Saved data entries

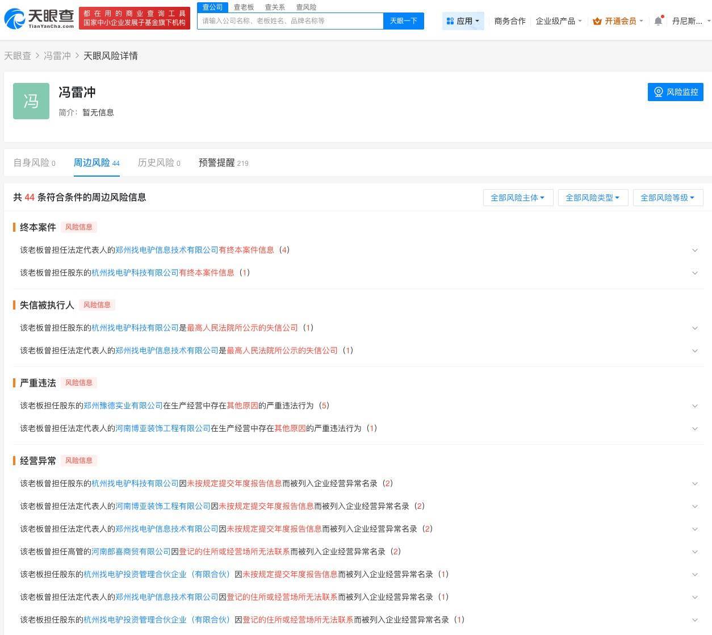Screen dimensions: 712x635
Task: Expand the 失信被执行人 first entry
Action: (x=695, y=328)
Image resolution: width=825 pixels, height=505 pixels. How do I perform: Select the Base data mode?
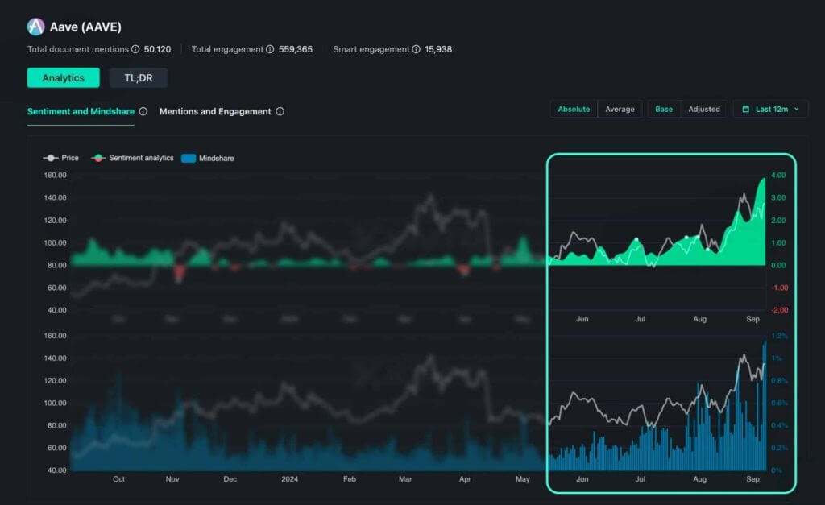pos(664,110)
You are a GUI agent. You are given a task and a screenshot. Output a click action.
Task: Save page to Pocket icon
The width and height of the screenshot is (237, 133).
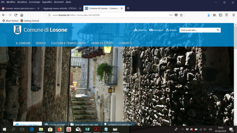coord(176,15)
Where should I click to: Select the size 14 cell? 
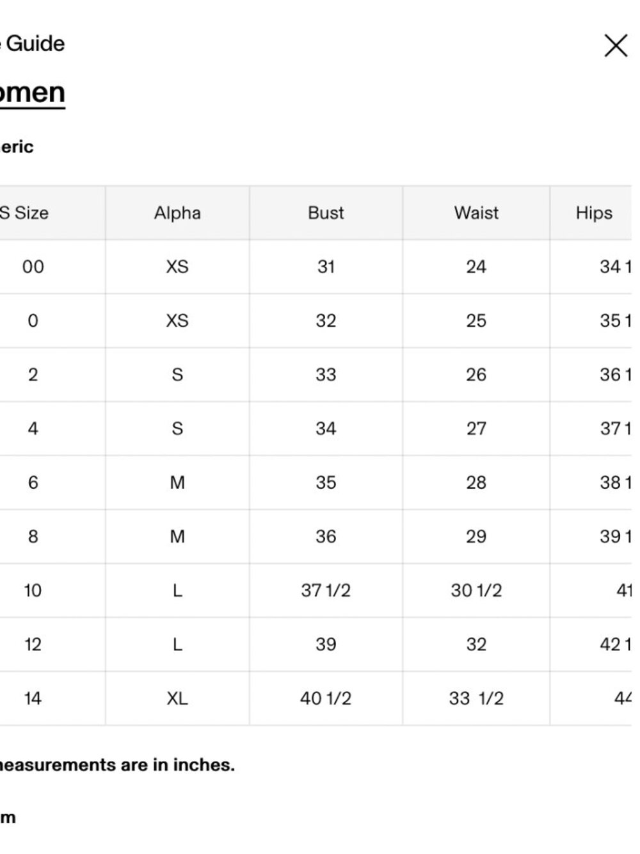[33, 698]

Work item =
Starting with the line that contains "Image resolution: width=825", print every remaining line of the records above, exactly as it stands. Do not print the pictures.

Written response =
Image resolution: width=825 pixels, height=505 pixels. How do I perform: Select the Base data mode?
pos(664,110)
You are a GUI agent. You are given a task and a screenshot. Output a click action.
Task: Save page to Pocket icon
The width and height of the screenshot is (237, 133).
coord(176,15)
Where should I click to: Select the size 14 cell? 
[33, 698]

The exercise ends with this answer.